### THE TASK
Your answer should be exactly the lines from the one that contains "This screenshot has width=1204, height=996." through the final line of the entries below, and nothing else.

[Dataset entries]
+===+
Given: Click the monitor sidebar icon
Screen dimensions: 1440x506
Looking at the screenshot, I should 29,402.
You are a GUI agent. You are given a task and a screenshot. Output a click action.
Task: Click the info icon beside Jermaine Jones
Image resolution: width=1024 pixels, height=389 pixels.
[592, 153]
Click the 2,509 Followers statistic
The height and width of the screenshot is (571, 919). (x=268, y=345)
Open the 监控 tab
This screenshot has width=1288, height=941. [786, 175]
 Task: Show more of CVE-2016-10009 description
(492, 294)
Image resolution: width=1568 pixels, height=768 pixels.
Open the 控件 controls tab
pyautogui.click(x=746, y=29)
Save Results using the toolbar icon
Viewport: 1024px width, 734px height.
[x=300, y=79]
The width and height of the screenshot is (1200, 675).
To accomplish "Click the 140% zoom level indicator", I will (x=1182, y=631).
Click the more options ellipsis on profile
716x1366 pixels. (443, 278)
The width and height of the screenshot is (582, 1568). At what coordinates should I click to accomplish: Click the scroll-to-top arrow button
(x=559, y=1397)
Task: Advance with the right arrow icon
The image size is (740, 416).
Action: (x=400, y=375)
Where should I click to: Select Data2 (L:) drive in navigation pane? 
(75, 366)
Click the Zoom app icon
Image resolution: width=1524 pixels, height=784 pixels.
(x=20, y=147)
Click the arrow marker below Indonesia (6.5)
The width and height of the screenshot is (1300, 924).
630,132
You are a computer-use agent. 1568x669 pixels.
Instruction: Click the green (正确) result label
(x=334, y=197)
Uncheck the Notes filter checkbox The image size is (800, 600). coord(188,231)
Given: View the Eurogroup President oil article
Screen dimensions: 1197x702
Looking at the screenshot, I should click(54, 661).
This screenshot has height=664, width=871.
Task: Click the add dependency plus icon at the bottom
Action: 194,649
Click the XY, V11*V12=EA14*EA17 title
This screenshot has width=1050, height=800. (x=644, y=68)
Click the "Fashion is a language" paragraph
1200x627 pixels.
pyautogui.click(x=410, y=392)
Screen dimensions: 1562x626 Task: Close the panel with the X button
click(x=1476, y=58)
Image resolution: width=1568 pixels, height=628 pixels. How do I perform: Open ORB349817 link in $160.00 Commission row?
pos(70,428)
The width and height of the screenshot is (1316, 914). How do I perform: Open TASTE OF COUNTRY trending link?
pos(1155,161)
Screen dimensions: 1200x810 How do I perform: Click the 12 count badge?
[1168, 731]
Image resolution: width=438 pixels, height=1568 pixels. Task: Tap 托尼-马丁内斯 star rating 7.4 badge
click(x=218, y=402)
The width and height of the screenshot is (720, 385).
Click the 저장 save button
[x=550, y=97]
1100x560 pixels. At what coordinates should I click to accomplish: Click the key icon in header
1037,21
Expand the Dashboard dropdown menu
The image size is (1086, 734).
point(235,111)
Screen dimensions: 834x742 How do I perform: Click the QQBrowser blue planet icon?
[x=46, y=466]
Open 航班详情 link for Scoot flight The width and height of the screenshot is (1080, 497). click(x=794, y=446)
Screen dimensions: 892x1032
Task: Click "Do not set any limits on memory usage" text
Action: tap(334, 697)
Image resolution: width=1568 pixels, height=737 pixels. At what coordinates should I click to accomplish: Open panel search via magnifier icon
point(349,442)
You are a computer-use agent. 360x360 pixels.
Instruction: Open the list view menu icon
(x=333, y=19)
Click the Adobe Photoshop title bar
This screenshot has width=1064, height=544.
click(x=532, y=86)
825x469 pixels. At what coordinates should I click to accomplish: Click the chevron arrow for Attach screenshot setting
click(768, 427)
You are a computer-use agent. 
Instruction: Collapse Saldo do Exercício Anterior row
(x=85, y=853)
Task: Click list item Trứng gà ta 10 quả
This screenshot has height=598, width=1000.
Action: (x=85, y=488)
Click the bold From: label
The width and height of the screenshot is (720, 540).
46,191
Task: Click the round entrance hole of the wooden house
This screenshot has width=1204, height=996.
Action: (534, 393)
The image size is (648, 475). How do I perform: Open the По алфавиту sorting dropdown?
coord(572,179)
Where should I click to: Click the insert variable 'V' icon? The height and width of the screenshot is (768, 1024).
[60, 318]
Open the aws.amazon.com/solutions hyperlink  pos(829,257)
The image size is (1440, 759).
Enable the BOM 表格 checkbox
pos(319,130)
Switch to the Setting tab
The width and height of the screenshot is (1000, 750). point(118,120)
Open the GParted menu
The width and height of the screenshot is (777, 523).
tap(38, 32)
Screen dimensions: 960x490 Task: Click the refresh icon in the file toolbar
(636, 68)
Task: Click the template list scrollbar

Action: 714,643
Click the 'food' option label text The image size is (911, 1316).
+===+
### SOLVED PROBLEM
This screenshot has width=1204, height=996.
Action: (534, 393)
The image size is (648, 475). How do I perform: Open the По алфавиту sorting dropdown?
coord(572,179)
Where should I click to: Click the insert variable 'V' icon? The height and width of the screenshot is (768, 1024).
[60, 318]
Open the aws.amazon.com/solutions hyperlink  pos(829,257)
The image size is (1440, 759).
Enable the BOM 表格 checkbox
pos(319,130)
Switch to the Setting tab
The width and height of the screenshot is (1000, 750). point(118,120)
Open the GParted menu
The width and height of the screenshot is (777, 523).
tap(38, 32)
Screen dimensions: 960x490 Task: Click the refresh icon in the file toolbar
(636, 68)
Task: Click the template list scrollbar

Action: 714,643
Click the 'food' option label text The image size is (911, 1316).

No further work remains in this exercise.